§ PROVIDED PASSAGE:
▬▬▬▬▬▬

Sunday, January 16, 2011

The Edu-Geek on Life: It's Not What Happens to You, It's What You Do About It

Brian the Education Geek writes an occasional blog with observations about life, geek stuff, politics, and just whatever strikes his fancy...

The Edu-Geek on Life: It's Not What Happens To You, It's What You Do About It


Back in the early 90's, about the time I graduated from college, I remember it was all the rage to get up in front of an audience and talk about some new idea about life or this or that--and to get the whole thing on video. Then take that video and sell it to some local TV station, private or public, as a "motivational" or "self-help" seminar. That's how that Deepak Chopra guy got popular as I recall; some of the other ones I remember were How to Raise a Child with Love and Logic, Rich Dad/Poor Dad, and Anthony Robbins. Maybe these shows were based on books that the lecturer had written in the past, I don't know; I just remember it being a thing.

I'd watch these shows from time to time when I was bored, and since I went through periods of unemployment lasting 6 months or more at a time back then, boredom was fairly routine. But only one of those shows really stuck with me, and has stayed in my mind right up until today--enough to be bloggable even.

It was a guy by the name of W. Mitchell. I had no recollection of his name--I just now had to look it up--and as far as I know, he never gained the popularity of the people/seminars I mentioned above. What I do remember, like it was yesterday, was his story.

▬▬▬▬▬▬

Rows showing where targets appear:
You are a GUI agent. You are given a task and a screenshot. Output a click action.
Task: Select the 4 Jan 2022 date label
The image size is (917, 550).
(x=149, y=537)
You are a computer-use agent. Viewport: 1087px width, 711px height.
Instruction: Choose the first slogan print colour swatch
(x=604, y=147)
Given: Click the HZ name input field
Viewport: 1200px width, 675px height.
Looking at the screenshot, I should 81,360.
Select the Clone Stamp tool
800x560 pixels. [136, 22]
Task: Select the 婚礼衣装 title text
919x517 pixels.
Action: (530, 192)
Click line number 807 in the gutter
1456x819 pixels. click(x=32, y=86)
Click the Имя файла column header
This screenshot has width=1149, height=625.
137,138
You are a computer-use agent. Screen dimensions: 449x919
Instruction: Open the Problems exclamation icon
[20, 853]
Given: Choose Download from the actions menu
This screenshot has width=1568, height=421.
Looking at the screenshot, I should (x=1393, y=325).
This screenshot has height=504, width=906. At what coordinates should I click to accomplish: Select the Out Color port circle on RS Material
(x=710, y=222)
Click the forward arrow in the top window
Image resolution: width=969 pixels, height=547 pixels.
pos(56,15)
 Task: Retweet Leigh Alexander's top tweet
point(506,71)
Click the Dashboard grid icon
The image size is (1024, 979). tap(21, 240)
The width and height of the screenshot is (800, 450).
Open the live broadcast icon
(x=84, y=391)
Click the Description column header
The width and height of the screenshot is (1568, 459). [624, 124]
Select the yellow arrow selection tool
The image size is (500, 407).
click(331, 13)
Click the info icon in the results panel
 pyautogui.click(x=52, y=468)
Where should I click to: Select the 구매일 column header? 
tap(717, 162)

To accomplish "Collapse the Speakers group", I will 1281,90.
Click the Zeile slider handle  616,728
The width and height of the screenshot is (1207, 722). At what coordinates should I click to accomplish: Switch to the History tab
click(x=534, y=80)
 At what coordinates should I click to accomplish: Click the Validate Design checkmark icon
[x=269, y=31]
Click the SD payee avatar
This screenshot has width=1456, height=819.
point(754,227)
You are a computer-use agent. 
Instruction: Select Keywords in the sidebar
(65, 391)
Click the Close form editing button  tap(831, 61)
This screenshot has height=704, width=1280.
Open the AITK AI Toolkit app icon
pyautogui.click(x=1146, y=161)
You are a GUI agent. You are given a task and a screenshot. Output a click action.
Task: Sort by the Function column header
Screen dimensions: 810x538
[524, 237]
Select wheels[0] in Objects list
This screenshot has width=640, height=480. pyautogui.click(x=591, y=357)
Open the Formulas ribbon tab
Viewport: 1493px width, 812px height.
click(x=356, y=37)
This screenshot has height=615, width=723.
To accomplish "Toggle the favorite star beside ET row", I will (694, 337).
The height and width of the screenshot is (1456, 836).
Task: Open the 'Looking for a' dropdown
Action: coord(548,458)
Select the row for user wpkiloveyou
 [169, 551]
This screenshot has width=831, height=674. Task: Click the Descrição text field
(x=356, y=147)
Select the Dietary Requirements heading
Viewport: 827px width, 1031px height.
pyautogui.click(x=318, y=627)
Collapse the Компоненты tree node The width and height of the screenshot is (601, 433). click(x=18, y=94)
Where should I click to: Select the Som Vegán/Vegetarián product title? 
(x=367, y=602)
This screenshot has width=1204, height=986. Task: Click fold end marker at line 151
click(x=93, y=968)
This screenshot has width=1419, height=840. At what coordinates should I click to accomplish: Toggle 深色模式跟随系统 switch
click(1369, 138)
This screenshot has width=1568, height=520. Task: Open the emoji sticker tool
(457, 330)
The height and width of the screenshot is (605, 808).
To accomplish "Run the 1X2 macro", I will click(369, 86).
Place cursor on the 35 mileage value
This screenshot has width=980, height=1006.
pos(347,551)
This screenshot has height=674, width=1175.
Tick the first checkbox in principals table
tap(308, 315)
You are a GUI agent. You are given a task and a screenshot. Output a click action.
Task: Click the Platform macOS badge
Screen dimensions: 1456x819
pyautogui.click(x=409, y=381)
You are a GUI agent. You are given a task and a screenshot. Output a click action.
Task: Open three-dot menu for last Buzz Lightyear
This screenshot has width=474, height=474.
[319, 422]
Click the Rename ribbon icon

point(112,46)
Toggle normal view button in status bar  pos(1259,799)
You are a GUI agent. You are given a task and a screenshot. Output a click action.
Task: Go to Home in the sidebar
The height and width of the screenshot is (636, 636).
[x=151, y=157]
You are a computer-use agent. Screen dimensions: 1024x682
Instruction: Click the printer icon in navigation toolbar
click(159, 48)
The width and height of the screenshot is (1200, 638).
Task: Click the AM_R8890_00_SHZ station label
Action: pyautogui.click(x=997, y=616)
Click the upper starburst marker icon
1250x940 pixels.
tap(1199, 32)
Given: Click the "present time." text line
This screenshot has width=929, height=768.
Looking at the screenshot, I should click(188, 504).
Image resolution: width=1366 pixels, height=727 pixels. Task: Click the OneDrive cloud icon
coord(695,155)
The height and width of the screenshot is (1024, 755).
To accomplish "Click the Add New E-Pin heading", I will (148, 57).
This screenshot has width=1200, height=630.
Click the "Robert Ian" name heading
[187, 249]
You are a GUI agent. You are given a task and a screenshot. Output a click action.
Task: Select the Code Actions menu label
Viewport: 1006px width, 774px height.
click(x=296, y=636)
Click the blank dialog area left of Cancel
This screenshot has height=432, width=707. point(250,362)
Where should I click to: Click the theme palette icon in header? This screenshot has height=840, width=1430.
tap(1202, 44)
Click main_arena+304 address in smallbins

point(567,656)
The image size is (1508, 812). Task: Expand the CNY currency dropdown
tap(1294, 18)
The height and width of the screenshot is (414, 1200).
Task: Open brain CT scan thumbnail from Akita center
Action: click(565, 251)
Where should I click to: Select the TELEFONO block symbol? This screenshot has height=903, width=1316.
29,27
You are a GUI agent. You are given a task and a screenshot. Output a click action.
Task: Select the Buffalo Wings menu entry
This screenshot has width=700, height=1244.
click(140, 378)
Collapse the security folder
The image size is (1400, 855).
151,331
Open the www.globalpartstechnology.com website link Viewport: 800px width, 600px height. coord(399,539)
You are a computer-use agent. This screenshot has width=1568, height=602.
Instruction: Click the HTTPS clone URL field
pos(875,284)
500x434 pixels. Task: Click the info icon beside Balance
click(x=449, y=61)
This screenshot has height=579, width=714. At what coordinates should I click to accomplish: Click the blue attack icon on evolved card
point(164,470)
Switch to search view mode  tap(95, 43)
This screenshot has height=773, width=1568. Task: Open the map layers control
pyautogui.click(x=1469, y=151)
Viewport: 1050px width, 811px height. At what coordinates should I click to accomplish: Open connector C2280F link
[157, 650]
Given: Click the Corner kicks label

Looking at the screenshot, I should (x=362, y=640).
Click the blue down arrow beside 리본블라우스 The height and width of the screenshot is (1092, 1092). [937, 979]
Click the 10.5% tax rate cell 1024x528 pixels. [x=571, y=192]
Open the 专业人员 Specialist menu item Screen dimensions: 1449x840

▬▬▬▬▬▬

§ CHALLENGE A:
Select every line of the rows that contains the string "from", and copy each one. Matching is case-sensitive.
§ CHALLENGE B:
Pick up the blog post about motivational TV seminars and W. Mitchell after its last sentence, and continue writing it.

§ WRITTEN RESPONSE A:
Given: Choose Download from the actions menu
Task: Open brain CT scan thumbnail from Akita center

§ WRITTEN RESPONSE B:
I turned the TV to channel 12 one Saturday morning, and here was this guy in a wheelchair, burned to a crisp. That's not an exaggeration at all; every inch of him had these horrible-looking burns, and he'd obviously had to have his face reconstructed. He'd been in a motorcycle accident with a truck, and he barely lived through it--yet he went on to form a successful company, Vermont Castings. THEN, years later, the engine quit on his private plane during takeoff, and the resulting crash left him paralyzed and in a wheelchair.

It took a few minutes of watching the show for me to really wrap my mind around this. Think of it. You or I could go and lay down on I-25...TWICE...and still come out better than this guy did. So here he is, his life completely torn apart, with every reason in the world to give up hope. Yet what he keeps saying over and over, throughout the show, is this:

It's not what happens to you in life. It's what you do about it.

That was a concept that hadn't occurred to me up to that point, and to hear it for the first time--from about the last person I'd ever have expected to say it--really moved me. Because I wasn't watching it on a news report or reading about it in the Drama in Real Life section of Reader's Digest; I was seeing it right there before me. And I vowed at that moment to always remember this guy's experience, like a TSR (terminate-stay-resident) program on a computer, and to put whatever happens to me in this context.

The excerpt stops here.